* DATASET EXTRACT
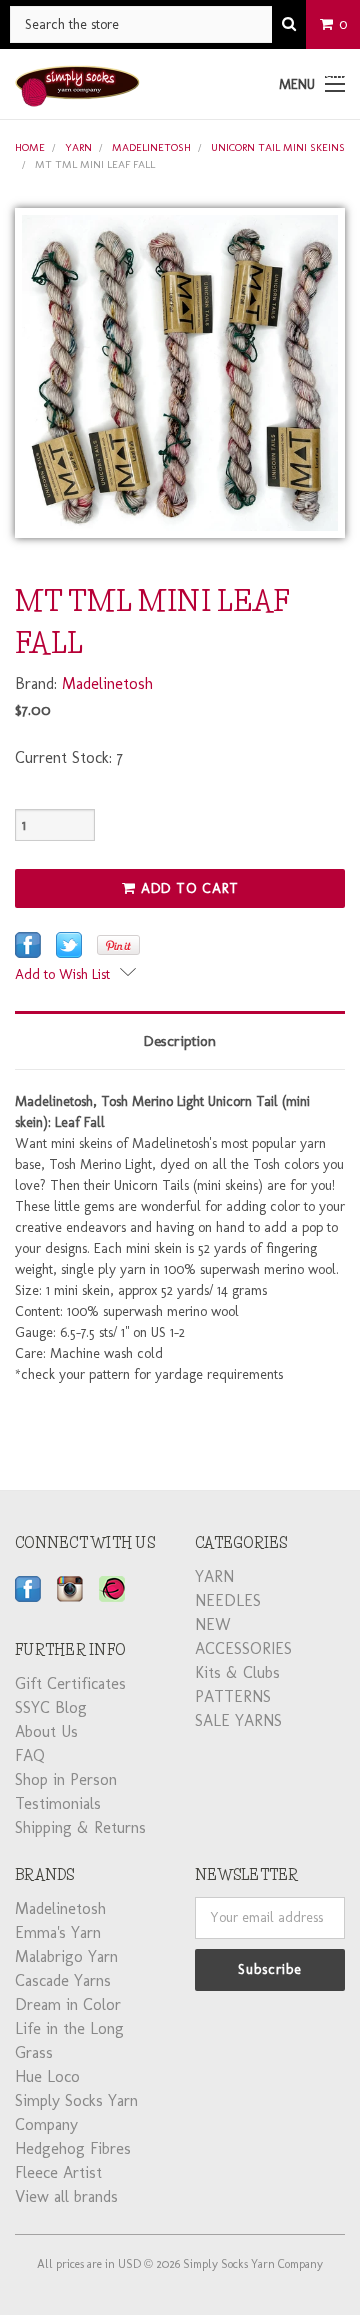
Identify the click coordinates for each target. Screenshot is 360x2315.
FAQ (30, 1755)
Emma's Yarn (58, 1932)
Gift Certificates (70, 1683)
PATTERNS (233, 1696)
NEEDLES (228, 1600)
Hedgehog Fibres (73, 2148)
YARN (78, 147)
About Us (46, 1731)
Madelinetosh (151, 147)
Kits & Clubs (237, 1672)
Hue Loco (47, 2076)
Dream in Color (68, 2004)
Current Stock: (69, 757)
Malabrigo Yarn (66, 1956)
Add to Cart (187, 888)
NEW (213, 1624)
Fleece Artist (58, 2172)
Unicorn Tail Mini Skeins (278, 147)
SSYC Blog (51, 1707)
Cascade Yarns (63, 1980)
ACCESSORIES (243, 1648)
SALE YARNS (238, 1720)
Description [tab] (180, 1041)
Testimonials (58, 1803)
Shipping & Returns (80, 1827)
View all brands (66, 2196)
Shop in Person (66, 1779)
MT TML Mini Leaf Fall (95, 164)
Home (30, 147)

* WORK INSTRUCTION
In the entries above, identify every line with the word "Mini". Copy those lines.

* OUTPUT BELOW
Unicorn Tail Mini Skeins (278, 147)
MT TML Mini Leaf Fall (95, 164)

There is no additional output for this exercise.